Turkish Airlines in 1989 adopted a red and blue hostess uniform in the form of a suit with either a red jacket and blue skirt or vice-versa. Following these uniforms, which combined the ostentation of red with the dignity of blue, the stark lines of the decade of the nineties began to leave their mark on Turkish Airlines as well. Since 1993 fashions have been more sedate, with hostess uniforms in tones of navy blue and turquoise.

Photo of Turkish Airlines in 1989

That was then. Now has the AKP era has descended on airline fashion, reports Hürriyet Daily News today in "New Turkish Airlines uniforms raise eyebrows":

No women's legs to be seen in the 2013 THY uniform overhaul.
The public has found the new clothing very conservative, stirring controversy on social media channels such as Facebook and Twitter. … The most-criticized parts of the uniforms are the hats. Some have claimed the hats – along with the whole outfit – are reminiscent of costumes in the Ottoman-era TV serial The Magnificent Century (Muhteşem Yüzyıl). … Daily Habertürk published comments from other Turkish designers, such as the famous Yıldırım Mayruk, who said Dilek Hanif's designs are nothing but a "joke." Designer Vural Gökçaylı said the clothes do not reflect Turkey. "The clothes look like they belong to Kuwait or Saudi Arabian Airlines.  
However, they should reflect Turkey and Turkey is not this."
Comments:

(1) Those hats may look like sixteenth-century harem caps to some; to me, they resemble female versions of the fez, outlawed by Atatürk in 1925 and now making a surreptitious comeback.
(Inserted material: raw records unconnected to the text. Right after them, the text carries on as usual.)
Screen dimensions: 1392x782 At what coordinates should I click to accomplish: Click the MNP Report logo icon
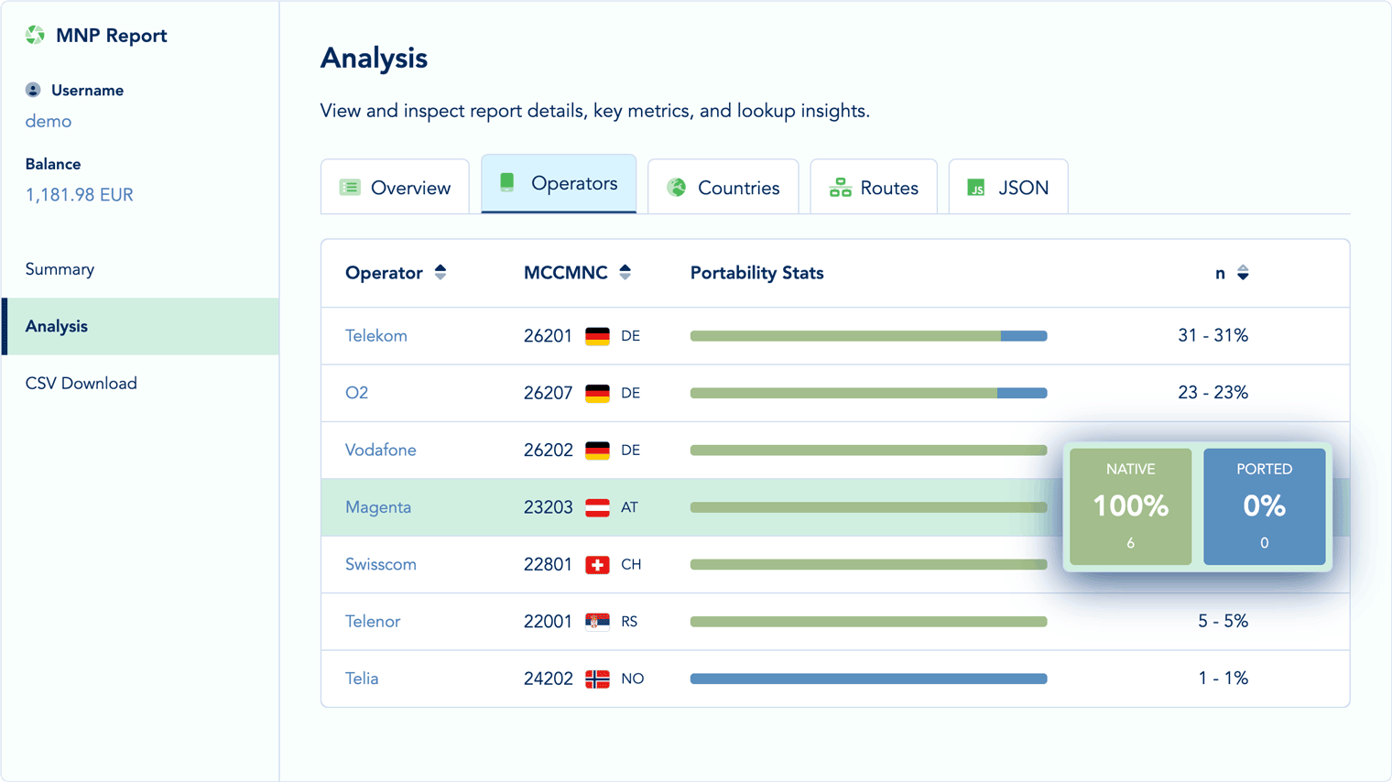pos(34,35)
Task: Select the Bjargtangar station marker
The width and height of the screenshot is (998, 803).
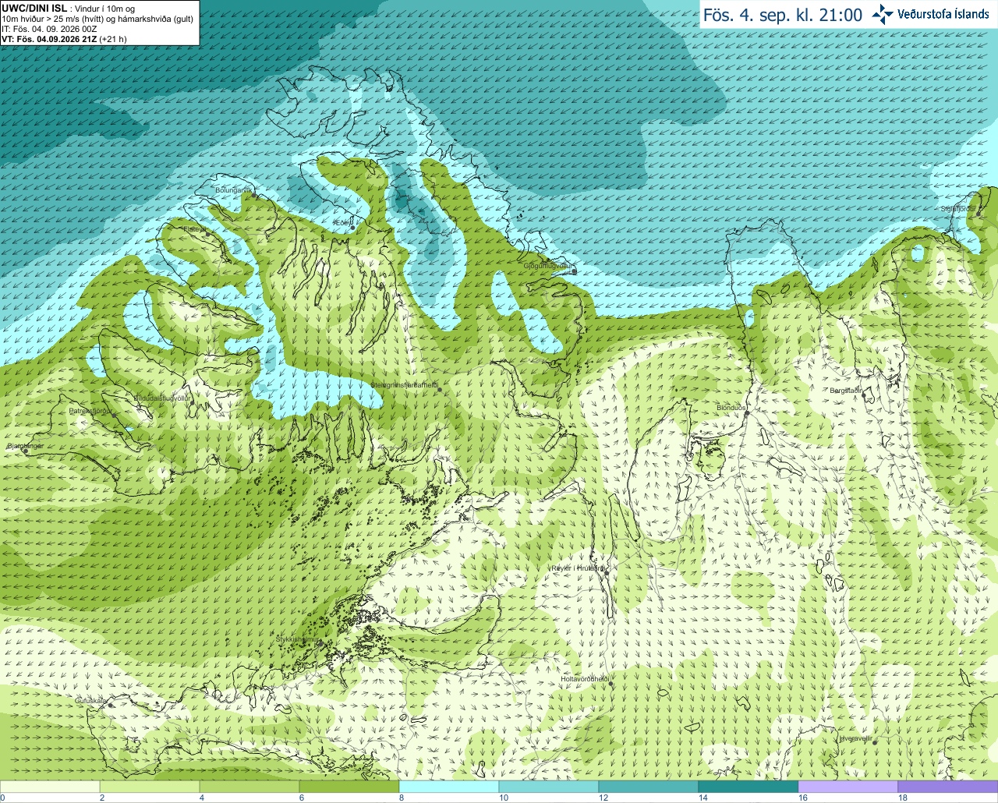Action: tap(26, 451)
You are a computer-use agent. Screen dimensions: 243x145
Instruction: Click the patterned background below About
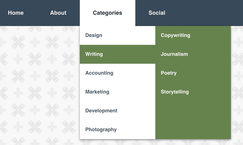(x=58, y=81)
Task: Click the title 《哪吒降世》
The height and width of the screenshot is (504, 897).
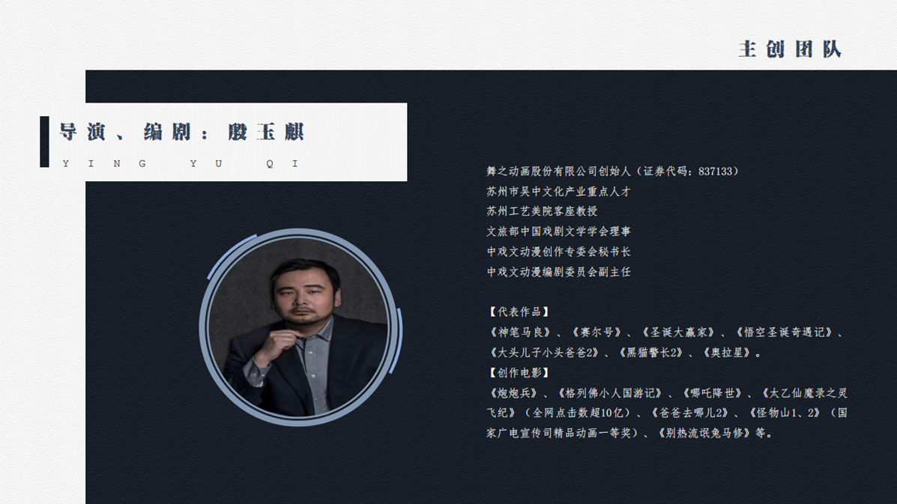Action: (712, 393)
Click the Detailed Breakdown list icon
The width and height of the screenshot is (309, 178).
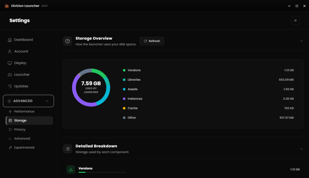click(67, 149)
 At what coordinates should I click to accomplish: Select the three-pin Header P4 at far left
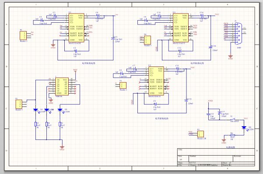[19, 104]
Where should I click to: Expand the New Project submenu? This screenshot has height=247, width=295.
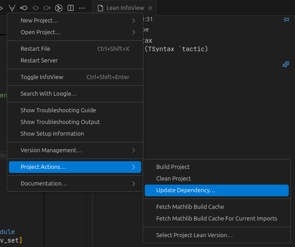75,21
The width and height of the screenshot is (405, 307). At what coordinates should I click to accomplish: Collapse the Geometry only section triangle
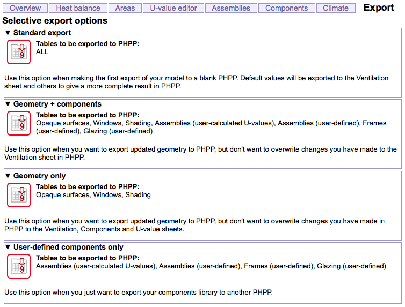tap(8, 176)
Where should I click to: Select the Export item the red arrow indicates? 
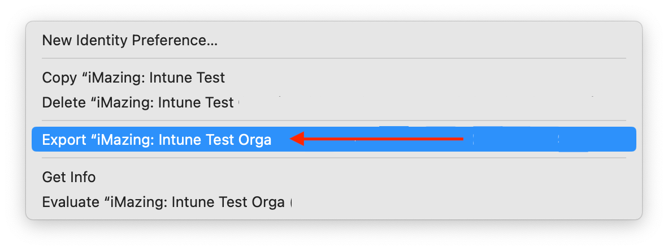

(2) In miniature, this shift in fashion represents the larger imposition of piety throughout Turkish life by Erdoğan and his colleagues.
Once on the topic of THY, one of the more interesting and symbolic of Turkish institutions, a few more facts:
  • It serves alcohol on its flights but not pork products, an oddity I documented recently in "Talking Turkey." (It did not serve pork products even before the AKP era began.)
  • It offers kosher, Hindu, and Jain meals.
  • It boasts of a network that goes to more countries than any other airline, 91 countries vs. Air France's 88. Which raises the question: Must an airline with global aspirations serve alcohol?
  • The Turkish government owns 49 percent of THY's stock and, according to Orçun Selçuk, writing in Today's Zaman, the airline "is openly used by the government as a tool to buttress the expansion of its foreign policy." In addition, he writes, it serves "as a tool of soft power aimed at increasing the attraction of Turkey among foreign publics."
  • It takes pride in being "Europe's Best Airline" as judged by Skytrax, a British consultancy group.
  • Its main business class lounge, at Istanbul Atatürk Airport, is (in this traveler's view) by far the world's most outstanding, what with its innovative design, its children's play area, library, billiard table, television panel, movie theater, piano bar, mosque, showers, sleeping suites, and the range and quality of foods. It has a capacity of 2,000 guests. Indeed, the American Express magazine Departures featured the THY lounge as #14 of its 100 "peoples, places & things that matter in 2013."

"Departures" celebrates the THY lounge in Istanbul.